From the beginning, Jesus takes up the plan of the Father, acknowledging
its primacy over all else. But Christ, with his abandonment to death for
love of the Father, becomes the *definitive and new principle* of us all;
we are called to regard ourselves in him as brothers and  sisters, inasmuch
as we are *children* of the same Father. He himself is the Covenant; in his
person we are reconciled with God and with one another as brothers and
sisters. Jesus’ death on the Cross also brings an end to the
*separation* between
peoples, between the people of the Covenant and the people of the Gentiles,
who were bereft of hope until that moment, since they were not party to the
pacts of the Promise. As we read in the Letter to the Ephesians, Jesus
Christ is the one who reconciles all people in himself. He* is* peace, for
he made one people out of the two, breaking down the wall of separation
which divided them, that is, the hostility between them. He created in
himself one people, one new man, one new humanity (cf. 2:14-16).

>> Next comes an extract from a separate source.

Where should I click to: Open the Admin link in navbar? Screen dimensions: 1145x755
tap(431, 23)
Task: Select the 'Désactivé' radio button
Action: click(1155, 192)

All who accept the life of Christ and live in him acknowledge God as Father
and give themselves completely to him, loving him above all things. The
reconciled person sees in God the Father of all, and, as a consequence, is
spurred on to live a life of fraternity open to all. In Christ, the other
is welcomed and loved as a son or daughter of God, as a brother or sister,
not as a stranger, much less as a rival or even an enemy. In God’s family,
where all are sons and daughters of the same Father, and, because they are
grafted to Christ, *sons and daughters in the Son*, there are no
“disposable lives”. All men and women enjoy an equal and inviolable
dignity. All are loved by God. All have been redeemed by the blood of
Christ, who died on the Cross and rose for all. This is the reason why no
one can remain indifferent before the lot of our brothers and sisters.

*Fraternity, the foundation and pathway to peace*

4. This being said, it is easy to realize that fraternity is the
*foundation* and *pathway* of peace. The social encyclicals written by my
predecessors can be very helpful in this regard. It would be sufficient to
draw on the definitions of peace found in the encyclicals *Populorum
Progressio* by Pope Paul VI and *Sollicitudo Rei Socialis* by John Paul II.